We lost Farlig.
Quite frankly, he was never really healthy. He had cataracts, liver problems, bad joints, weak lungs, prostrate troubles, terrible digestion . . . the list goes on and on. Pretty much everything that could have gone wrong did.
We had almost ten years with him, so we shouldn't complain. HA. Jas, Elmo, and I are totally miserable, and lonely. Our house is terribly quiet. It's been two months now, and I still cry.
Farlig was a victim of puppy farming. When we got him, we didn't know anything about this horror. These places relentlessly breed animals; for one thing, increasing the amount of genetically transmitted diseases and health problems. They treat the animals horribly-leaving them to wallow in their own filth. Worms and other canine diseases like kennel cough and parvo can happen at a very young age potentially damaging growth. The puppies are then patched up so they'll pass the cursory pet store exam, and shipped wherever.
Of course, the high value placed on a "pure-breed" dog with "papers" just continues this shit. Your Dalmatian will go blind and become senile at an early age. Your German Shephard and Pit Bull will have painful arthritis and emotional problems. Your Poodle will have bad teeth and cataracts. Smaller dogs like Yorkies and Chihuahuas will have difficulty swallowing and breathing.

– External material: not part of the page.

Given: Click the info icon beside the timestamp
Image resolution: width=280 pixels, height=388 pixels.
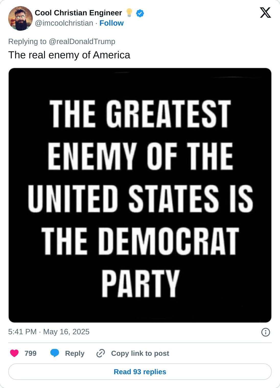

Look, go to the pound. Get a mutt. Elmosis is a mutt and she has been sick twice in the five years I've had her.
Don't get me wrong. From the first time we saw him in the pet store looking like a small fuzzy brown torpedo (He ate a cricket!) to the last hours when Jas and I held him to stop his trembling, he was nothing but wonderful. Yes, he ate my earrings, and barked if someone even looked at the house, but whenever one of us wasn't feeling well, he was right there, guarding us from whatever dangers he could face. He let us dye his hair purple, and give him mohawks and liberty spikes. No matter where we went, he would charge after us, ready for adventure. He went to high school. He went to college. He got to eat in restaurants, and go to Daytona. He could pull me on a bike or a skateboard. I told him secrets. He would stomp on me until I woke up. He would sit on the paper when I was trying to read it. He gave my mom a dead lizard. He knocked over beers so he could drink them. He would sneeze in my garden. We were the centers of his universe. Whenever he wasn't feeling well (which was often) he would huddle next to us-looking at us--expecting us to make him feel better. This time we couldn't.
He died curled up next to me where he's slept almost every night of his life. I can't get used to him not being there. I want my dog back. We should've had more time with him.